▶ **Your objective**
All lines up to and including the one that contains "Документы (33, 2369)" are to be transcribed exactly, starting from the first line of the records.

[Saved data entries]
========================================

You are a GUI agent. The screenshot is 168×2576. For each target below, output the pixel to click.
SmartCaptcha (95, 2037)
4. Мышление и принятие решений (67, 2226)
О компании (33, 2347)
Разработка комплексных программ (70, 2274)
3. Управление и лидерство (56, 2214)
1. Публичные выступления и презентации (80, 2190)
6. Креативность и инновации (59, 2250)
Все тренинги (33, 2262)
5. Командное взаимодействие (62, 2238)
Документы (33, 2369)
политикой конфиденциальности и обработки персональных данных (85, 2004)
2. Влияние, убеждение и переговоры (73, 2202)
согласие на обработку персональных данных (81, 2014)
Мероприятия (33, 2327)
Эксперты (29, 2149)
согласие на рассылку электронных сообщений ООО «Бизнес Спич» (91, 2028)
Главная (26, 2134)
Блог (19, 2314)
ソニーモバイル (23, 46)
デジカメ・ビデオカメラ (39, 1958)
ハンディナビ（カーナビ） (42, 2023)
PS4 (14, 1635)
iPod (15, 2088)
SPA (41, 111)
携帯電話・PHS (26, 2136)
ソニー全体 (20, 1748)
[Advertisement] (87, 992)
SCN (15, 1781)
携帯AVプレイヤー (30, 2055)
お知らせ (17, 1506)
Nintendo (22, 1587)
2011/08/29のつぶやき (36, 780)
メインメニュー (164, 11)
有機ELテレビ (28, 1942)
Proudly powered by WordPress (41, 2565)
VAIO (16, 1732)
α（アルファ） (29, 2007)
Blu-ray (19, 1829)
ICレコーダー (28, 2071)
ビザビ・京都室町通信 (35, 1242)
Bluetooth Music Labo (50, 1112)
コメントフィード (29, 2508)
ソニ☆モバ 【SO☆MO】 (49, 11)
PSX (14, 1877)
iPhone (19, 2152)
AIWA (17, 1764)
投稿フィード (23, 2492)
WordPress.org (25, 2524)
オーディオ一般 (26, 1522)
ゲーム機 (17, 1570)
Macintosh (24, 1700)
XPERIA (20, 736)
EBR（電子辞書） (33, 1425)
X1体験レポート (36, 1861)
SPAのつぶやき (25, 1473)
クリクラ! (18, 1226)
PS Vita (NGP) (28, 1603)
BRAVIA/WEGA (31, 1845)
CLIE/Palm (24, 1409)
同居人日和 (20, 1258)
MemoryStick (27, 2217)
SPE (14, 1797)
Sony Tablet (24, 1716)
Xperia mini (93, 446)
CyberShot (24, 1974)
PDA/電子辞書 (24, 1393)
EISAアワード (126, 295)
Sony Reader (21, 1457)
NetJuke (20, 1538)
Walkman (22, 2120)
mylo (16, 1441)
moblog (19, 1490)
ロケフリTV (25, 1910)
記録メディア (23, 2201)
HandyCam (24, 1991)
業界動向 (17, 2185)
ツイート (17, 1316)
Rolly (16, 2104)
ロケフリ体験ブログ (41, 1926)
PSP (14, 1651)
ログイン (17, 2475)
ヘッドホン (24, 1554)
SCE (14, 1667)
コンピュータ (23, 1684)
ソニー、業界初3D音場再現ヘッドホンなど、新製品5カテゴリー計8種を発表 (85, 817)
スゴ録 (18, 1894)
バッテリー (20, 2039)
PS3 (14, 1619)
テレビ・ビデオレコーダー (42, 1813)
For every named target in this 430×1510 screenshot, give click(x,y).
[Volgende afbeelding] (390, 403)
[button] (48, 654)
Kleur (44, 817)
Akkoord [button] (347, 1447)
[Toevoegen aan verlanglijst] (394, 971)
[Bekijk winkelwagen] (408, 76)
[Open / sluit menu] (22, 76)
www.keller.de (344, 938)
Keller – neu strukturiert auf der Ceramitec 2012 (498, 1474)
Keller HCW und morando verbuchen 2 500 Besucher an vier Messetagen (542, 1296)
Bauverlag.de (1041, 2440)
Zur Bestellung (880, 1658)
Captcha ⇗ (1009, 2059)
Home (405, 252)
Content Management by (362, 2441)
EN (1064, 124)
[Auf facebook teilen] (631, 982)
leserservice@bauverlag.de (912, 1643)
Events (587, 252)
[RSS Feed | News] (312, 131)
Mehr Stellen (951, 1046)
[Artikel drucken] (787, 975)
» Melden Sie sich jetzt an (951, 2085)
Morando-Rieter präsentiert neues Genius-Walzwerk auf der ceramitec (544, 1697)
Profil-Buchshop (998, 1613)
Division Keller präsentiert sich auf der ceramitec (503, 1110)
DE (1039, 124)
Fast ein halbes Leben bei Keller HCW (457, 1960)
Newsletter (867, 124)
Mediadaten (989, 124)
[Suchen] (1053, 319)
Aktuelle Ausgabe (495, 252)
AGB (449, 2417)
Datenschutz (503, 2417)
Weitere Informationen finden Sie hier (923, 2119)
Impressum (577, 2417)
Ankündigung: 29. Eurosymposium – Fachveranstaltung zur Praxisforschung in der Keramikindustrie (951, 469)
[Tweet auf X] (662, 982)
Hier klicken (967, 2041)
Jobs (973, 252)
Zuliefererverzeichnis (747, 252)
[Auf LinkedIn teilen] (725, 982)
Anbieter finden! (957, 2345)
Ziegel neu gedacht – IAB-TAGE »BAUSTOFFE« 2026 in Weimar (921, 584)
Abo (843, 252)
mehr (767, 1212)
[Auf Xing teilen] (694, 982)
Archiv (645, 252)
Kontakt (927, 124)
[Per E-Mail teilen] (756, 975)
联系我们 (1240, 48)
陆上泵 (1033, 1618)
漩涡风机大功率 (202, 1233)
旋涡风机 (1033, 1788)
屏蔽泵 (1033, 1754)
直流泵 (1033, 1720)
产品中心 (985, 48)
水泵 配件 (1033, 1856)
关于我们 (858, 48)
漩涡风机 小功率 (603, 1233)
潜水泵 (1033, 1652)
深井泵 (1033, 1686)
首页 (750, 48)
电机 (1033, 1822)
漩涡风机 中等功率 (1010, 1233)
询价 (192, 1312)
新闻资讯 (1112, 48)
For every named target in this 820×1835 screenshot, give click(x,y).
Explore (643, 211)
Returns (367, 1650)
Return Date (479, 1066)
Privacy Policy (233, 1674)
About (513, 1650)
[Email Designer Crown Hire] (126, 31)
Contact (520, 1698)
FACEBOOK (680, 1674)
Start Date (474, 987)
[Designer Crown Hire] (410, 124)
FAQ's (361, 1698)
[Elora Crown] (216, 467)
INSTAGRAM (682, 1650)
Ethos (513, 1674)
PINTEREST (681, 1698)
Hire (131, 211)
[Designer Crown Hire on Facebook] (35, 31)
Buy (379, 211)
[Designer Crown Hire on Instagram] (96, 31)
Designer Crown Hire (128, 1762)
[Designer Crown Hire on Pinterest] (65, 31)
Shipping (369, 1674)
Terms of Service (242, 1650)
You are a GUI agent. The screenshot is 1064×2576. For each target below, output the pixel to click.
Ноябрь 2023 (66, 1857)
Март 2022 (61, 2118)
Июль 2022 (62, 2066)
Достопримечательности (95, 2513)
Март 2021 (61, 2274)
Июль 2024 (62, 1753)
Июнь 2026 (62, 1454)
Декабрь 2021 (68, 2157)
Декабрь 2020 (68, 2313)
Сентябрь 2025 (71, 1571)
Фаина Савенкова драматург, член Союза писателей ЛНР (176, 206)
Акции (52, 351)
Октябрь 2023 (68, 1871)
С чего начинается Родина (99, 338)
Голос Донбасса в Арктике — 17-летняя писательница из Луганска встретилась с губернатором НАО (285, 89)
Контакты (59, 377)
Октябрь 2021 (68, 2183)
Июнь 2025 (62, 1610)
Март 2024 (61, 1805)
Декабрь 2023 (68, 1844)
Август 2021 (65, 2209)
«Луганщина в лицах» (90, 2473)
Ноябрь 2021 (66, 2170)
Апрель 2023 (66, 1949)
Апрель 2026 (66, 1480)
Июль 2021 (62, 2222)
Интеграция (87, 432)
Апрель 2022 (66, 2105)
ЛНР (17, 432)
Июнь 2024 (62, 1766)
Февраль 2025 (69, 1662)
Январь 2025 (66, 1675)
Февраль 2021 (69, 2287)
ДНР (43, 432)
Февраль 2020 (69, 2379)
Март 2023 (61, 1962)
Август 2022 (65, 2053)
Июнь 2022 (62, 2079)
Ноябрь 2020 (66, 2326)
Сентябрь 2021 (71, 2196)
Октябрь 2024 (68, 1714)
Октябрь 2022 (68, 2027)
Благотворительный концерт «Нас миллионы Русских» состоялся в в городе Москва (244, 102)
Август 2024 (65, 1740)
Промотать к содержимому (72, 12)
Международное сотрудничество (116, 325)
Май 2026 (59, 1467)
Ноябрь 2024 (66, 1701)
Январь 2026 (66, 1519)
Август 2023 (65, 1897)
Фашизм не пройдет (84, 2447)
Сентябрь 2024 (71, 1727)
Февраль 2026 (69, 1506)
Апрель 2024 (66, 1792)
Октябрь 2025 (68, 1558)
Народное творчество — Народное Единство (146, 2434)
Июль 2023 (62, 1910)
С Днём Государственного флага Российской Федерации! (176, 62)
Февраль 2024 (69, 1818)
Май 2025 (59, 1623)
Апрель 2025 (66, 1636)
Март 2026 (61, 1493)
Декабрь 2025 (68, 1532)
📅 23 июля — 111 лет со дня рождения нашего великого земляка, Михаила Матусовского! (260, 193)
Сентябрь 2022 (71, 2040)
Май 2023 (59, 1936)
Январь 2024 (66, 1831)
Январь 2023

========================================

▶ **Written response**
You are a GUI agent. The screenshot is 168×2576. For each target below, output the pixel to click.
SmartCaptcha (95, 2037)
4. Мышление и принятие решений (67, 2226)
О компании (33, 2347)
Разработка комплексных программ (70, 2274)
3. Управление и лидерство (56, 2214)
1. Публичные выступления и презентации (80, 2190)
6. Креативность и инновации (59, 2250)
Все тренинги (33, 2262)
5. Командное взаимодействие (62, 2238)
Документы (33, 2369)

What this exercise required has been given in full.